接下來,我們再來看一下本地的數據拉取方法:
private[this] def fetchLocalBlocks() {
val iter = localBlocks.iterator
while (iter.hasNext) {
val blockId = iter.next()
try {
val buf = blockManager.getBlockData(blockId)
shuffleMetrics.incLocalBlocksFetched(1)
shuffleMetrics.incLocalBytesRead(buf.size)
buf.retain()
results.put(new SuccessFetchResult(blockId, blockManager.blockManagerId, 0, buf))
} catch {
case e: Exception =>
// If we see an exception, stop immediately.
logError(s"Error occurred while fetching local blocks", e)
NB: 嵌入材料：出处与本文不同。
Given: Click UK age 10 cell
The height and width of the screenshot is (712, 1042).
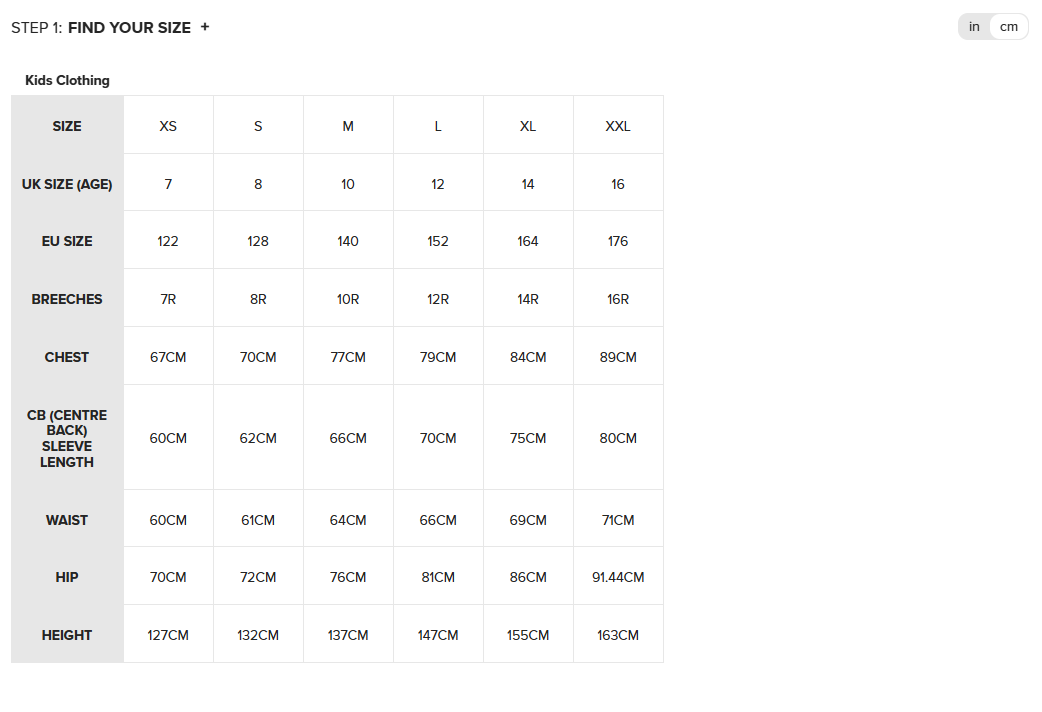Looking at the screenshot, I should 348,184.
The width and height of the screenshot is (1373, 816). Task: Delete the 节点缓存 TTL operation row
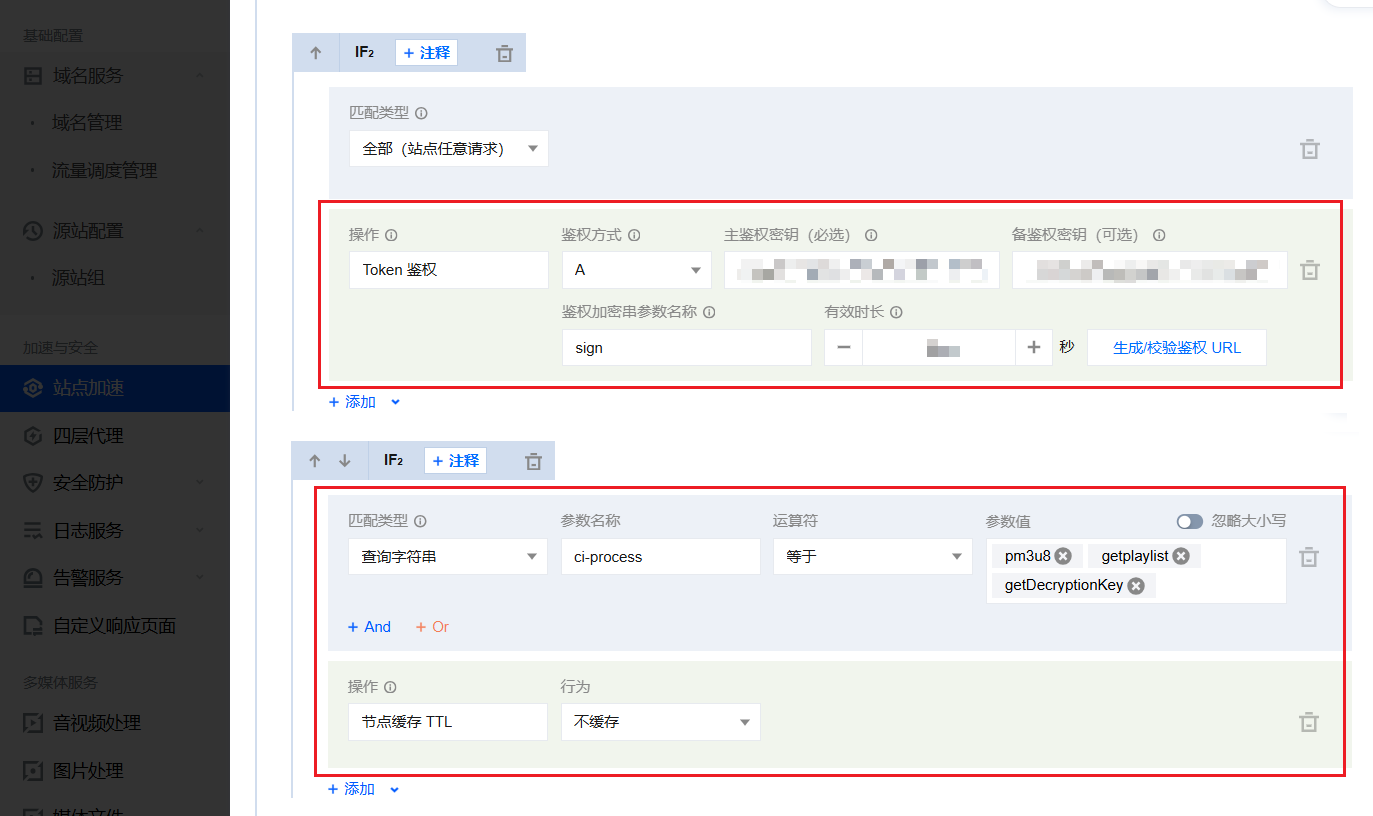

results.put(new FailureFetchResult(blockId, blockManager.blockManagerId, e))
return
}
}
}
可以看出,本地的Blocks直接通過blockManager的getBlockData方法去獲取數據,而如果數據是通過shuffle過程獲取的,getBlockData就有兩種實現:Hash和Sort
Hash的實現類為:FileShuffleBlockResolver
Sort的實現類為:IndexShuffleBlockResolver
其中的不同就是Sort策略的getBlockData需要先通過IndexFile定位到數據對應的FileSegment,而Hash則可以直接通過blockId直接獲取文件.
以下是IndexShuffleBlockResolver的getBlockData方法:
override def getBlockData(blockId: ShuffleBlockId): ManagedBuffer = {
// The block is actually going to be a range of a single map output file for this map, so
// find out the consolidated file, then the offset within that from our index
val indexFile = getIndexFile(blockId.shuffleId, blockId.mapId)
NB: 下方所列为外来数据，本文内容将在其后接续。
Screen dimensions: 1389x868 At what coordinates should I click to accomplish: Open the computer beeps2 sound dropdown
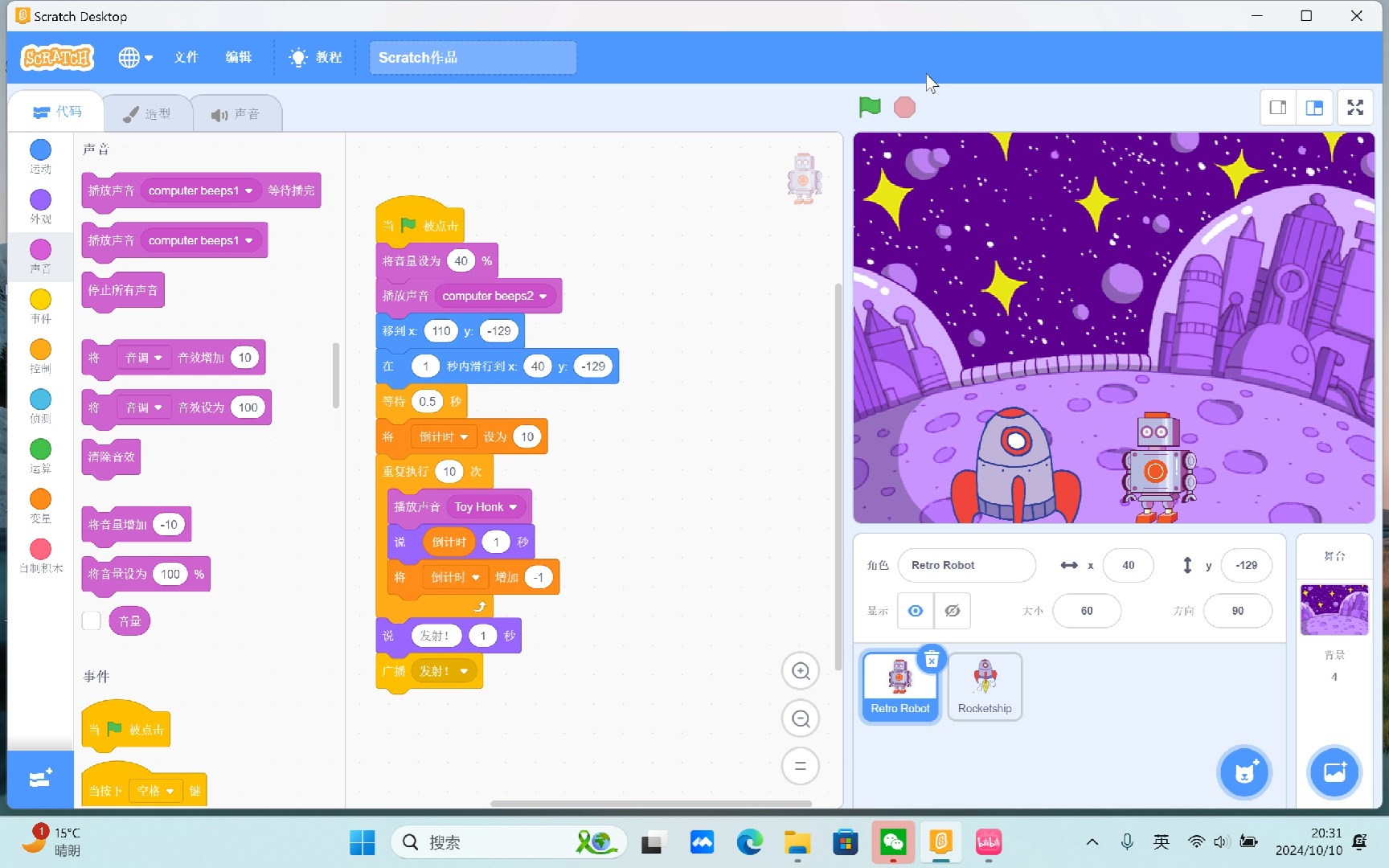(x=543, y=297)

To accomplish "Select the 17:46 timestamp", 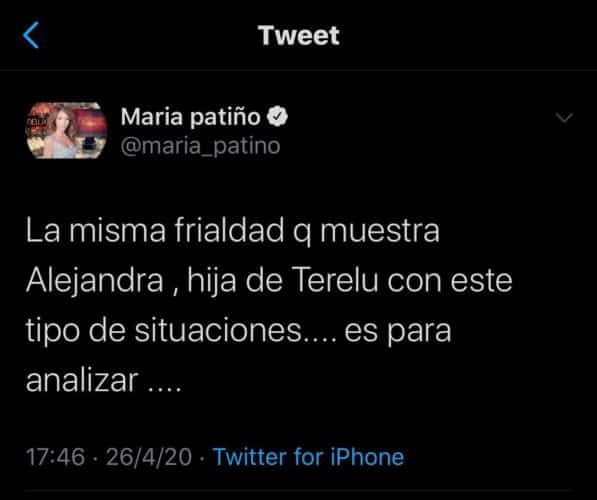I will click(55, 457).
val in = new DataInputStream(new FileInputStream(indexFile))
try {
ByteStreams.skipFully(in, blockId.reduceId * 8) //跳到本次block的數據區
val offset = in.readLong() // 數據文件中的開始位置
val nextOffset = in.readLong() // 數據文件中的結束位置
new FileSegmentManagedBuffer(
transportConf,
getDataFile(blockId.shuffleId, blockId.mapId),
offset,
nextOffset - offset)
} finally {
in.close()
}
}
性能調優
通過兩篇對于shuffle的架構和源碼實現的分析,可以得出shuffle是Spark Core中比較復雜的模塊,也很影響性能,這里總結一下shuffle模塊中對性能有影響的系統配置:
spark.shuffle.manager
這個參數用來選擇shuffle的機制:Hash還是Sort,在spark 1.2版本后默認的機制已從Hash變成了Sort,而在2.0版本后,Hash機制已經退出歷史舞臺。那么選擇Hash還是Sort主要是取決于內存、排序和文件操作等多方面因素,如果產生的中間文件不是很多,那么采用Hash模式來避免不必要的排序可能是更好地選擇
spark.shuffle.sort.BypassMergeThreshold
這個配置的默認值是200,用于設置在Reducer的partitions數目少于這個值時,Sort Based Shuffle內部使用歸并排序的方式處理數據,而是直接將每個Partition寫入單獨的文件。這種方式可以看作Sort Based Shuffle在Shuffle量比較小的時候對Hash Based Shuffle的一種折中,當然它也存在中間文件過多的問題,如果GC或者內存使用比較緊張的話,可以適當降低這個值
spark.shuffle.compress和spark.shuffle.spill.compress
這兩個參數的默認配置都是true,前者是設置shuffle最終輸出到文件系統的文件是否壓縮,后者是在shuffle過程中處理數據寫入外部存儲的數據是否壓縮。
spark.shuffle.compress
如果下游的Task讀取上游結果的網絡IO成為瓶頸,那么可以考慮啟用壓縮來減少網絡IO,如果計算是CPU密集型的,那么將這個選項設置為false更為合適。
spark.shuffle.spill.compress
如果在處理中間結果spill到本地硬盤時,出現Disk IO,那么設置為true啟用壓縮可能會比較合適,如果本地硬盤是SSD的,那么設置為false會比較合適。
簡單來說,需要在項目中衡量壓縮、解壓縮帶來的時間消耗與磁盤、帶寬IO之間的利弊,具體情況,具體對待。
spark.reducer.maxSizeInFlight
這個參數用于限制一個Reducer Task向其他的Executor請求shuffle數據是所占用的最大內存數,默認值為48MB,如果帶寬限制較大,那么適當調小這個值,如果是萬兆網卡,可以考慮增大這個值。